Friday, December 04, 2009

Stephen Harper: supposed human rights advocate

Any Prime Minister of Canada should be speaking about human rights issues to China, of course they should: "Harper says trade won't stifle human rights talk." But let's not lose our heads here. We should be keeping Mr. Harper's professions on human rights issues in perspective. His record is quite suspect, the list is long.

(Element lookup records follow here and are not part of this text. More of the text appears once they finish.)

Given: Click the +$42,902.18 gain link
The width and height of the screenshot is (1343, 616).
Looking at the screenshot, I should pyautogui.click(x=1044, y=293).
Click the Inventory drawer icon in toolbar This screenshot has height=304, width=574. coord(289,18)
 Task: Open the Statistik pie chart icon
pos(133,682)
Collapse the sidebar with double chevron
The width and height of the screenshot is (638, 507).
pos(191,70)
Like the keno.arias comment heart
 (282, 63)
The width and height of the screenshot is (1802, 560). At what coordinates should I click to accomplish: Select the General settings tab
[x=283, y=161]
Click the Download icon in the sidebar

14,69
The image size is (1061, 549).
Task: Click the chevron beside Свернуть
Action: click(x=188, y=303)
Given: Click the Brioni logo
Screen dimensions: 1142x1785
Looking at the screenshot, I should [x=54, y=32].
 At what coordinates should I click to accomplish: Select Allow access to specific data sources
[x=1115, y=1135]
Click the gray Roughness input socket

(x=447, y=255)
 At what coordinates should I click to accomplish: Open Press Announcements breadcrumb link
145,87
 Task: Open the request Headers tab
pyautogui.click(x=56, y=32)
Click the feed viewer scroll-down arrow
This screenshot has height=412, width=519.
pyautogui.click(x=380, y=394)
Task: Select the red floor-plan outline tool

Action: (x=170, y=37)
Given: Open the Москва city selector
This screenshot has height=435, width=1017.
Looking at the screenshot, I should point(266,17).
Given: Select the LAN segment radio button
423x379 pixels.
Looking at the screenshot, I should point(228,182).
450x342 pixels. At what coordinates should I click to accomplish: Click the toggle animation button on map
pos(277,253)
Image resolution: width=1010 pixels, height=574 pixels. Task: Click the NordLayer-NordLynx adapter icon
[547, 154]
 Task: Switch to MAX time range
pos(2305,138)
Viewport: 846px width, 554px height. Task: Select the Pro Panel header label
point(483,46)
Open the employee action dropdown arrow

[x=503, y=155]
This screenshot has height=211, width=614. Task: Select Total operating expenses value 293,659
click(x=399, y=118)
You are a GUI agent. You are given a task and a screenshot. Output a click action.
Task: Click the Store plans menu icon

His government has fought tooth and nail against the repatriation of Omar Khadr from Guantanamo Bay, for example. That facility has been exposed for years now as a locus of torture, conducted by the United States. This, to say it for the umpteenth time, has prompted sensible thinking governments to repatriate their citizens from it. Khadr's circumstances, having been captured in a conflict while a teenager with the UN Convention protection that is supposed to come along with it have meant exactly nothing to the Prime Minister. Human rights supporters would give effect to such conventions that Canada is a signatory to, take into account the evidence that has come to light over the past many years while Khadr has been sitting in that facility, untried. This is a black mark for Canada, legitimate human rights supporters would have long ago taken action.

Then there's the whole removing of words such as "humanitarian" from "international humanitarian law" in our foreign policy language. This is perfectly emblematic of how Mr. Harper says one thing publicly, as he does in China over the past few days, yet does another in the back rooms of our government:
There's a change in language taking place in documents and correspondence put out by Canada's foreign service.

Though it may be imperceptible to some, political hounds have noticed an unsettling transformation in language underway since the minority Conservatives took power in 2006.

Widely-accepted terms like "child soldiers," "gender equality" and "international humanitarian law" are disappearing. In their place are the phrases "children in armed conflict," "equality of men and women" and "international law."

While the government downplays the significance of the new nomenclature, critics are accusing the Tories of diluting Canada's longstanding and globally recognized human rights values.
Done quietly behind the scenes by Conservative staffers. These changes have legal significance, the Conservatives are trying to dial Canada back from any positive international legal obligations that flow from the use of such words above. That's how the Conservatives are diluting Canada's commitments on such human rights issues. But you'd never know it given the attention such measures get versus the Prime Minister's grand public statements.

There's more, of course, blacked out documents on torture allegations and suppression of any inquiry into whether Canada upheld its Geneva Conventions obligations in Afghanistan during that 2006-2007 time period when documents suggest we may have turned a blind eye. There was the hand sitting while Canadian citizens languish abroad, it was quite the summer on that front. The who-me-what-happened reaction from Mr. Harper that such things were happening. Then we have witnessed the incredible changes to Canada's historical, longstanding opposition to the application of the death penalty to Canadian citizens abroad. For Mr. Harper and his government, that's just fine now.

So you'll have to excuse some of us while we say yes, stand up for human rights while in China, as any Prime Minister rightfully should, Mr. Harper. But we know what your record is on human rights issues, it's not very impressive.